[[ Data extract open ]]

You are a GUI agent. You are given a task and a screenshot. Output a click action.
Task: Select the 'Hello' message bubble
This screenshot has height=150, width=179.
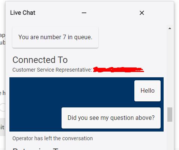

[[ Data extract closed ]]
[[ Data extract open ]]

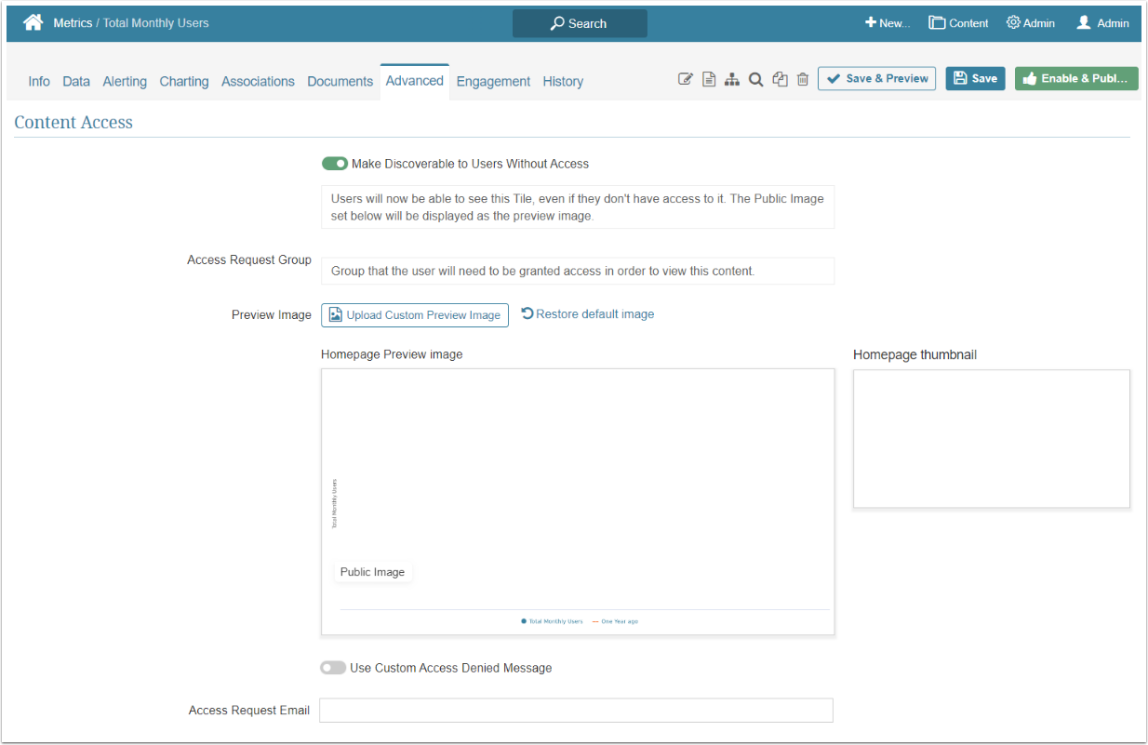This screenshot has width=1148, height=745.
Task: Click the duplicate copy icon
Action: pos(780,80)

[[ Data extract closed ]]

Taking the records above, retype every line from the one with "Task: Select the 'Hello' message bubble" down to the one with "This screenshot has height=150, width=179.", exactly and with nothing else.

### Task answer
Task: Select the 'Hello' message bubble
This screenshot has height=150, width=179.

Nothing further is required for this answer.